*EXERCISE INSTRUCTIONS*: This exercise calls for the whole listing to be given again exactly, without images.

*DATA PROVIDED*:
+--

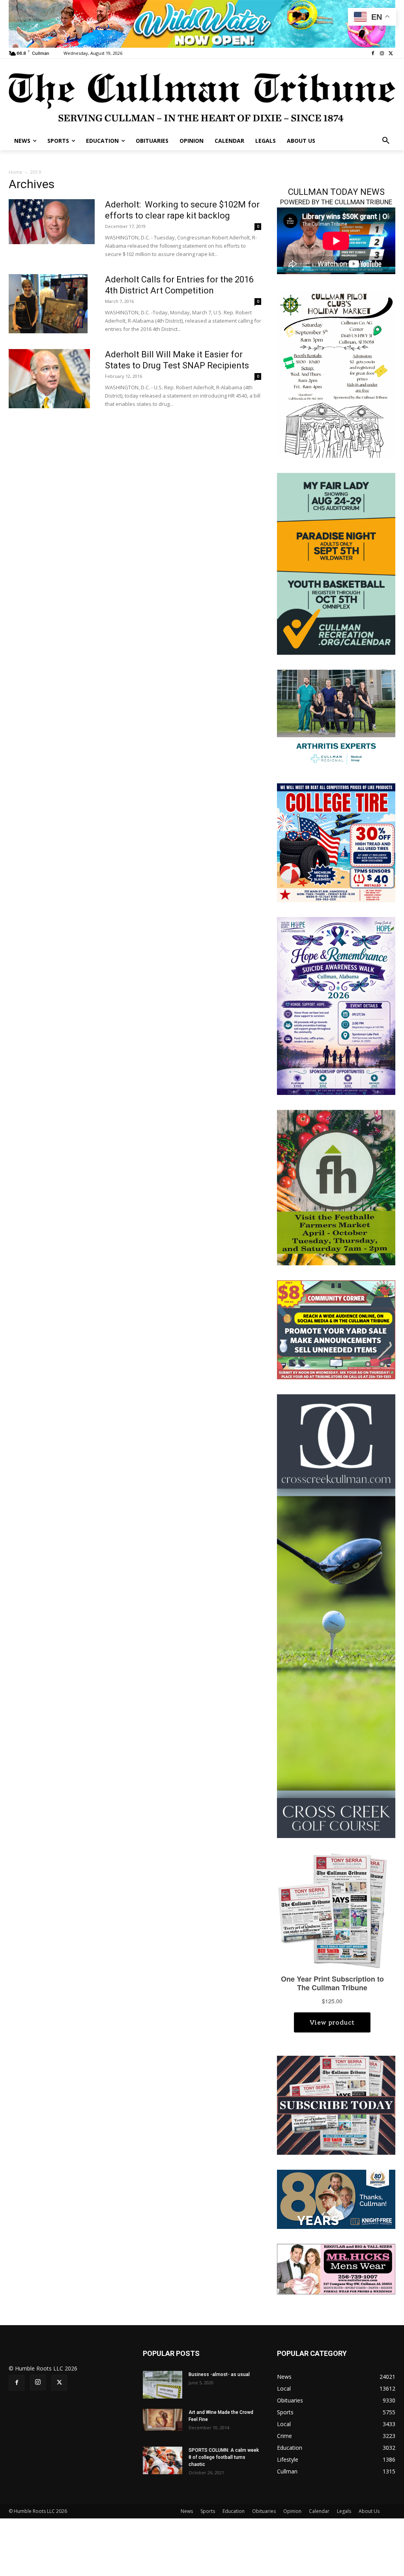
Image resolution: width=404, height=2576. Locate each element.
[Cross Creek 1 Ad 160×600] (336, 1615)
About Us (369, 2511)
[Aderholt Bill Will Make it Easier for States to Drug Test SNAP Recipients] (49, 378)
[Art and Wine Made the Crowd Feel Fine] (162, 2420)
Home (15, 172)
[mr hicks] (336, 2268)
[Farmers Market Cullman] (336, 1187)
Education (234, 2511)
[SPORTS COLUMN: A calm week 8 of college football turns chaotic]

+--

*TASK OUTPUT*:
Image resolution: width=404, height=2576. Locate each element.
[Cross Creek 1 Ad 160×600] (336, 1615)
About Us (369, 2511)
[Aderholt Bill Will Make it Easier for States to Drug Test SNAP Recipients] (49, 378)
[Art and Wine Made the Crowd Feel Fine] (162, 2420)
Home (15, 172)
[mr hicks] (336, 2268)
[Farmers Market Cullman] (336, 1187)
Education (234, 2511)
[SPORTS COLUMN: A calm week 8 of college football turns chaotic]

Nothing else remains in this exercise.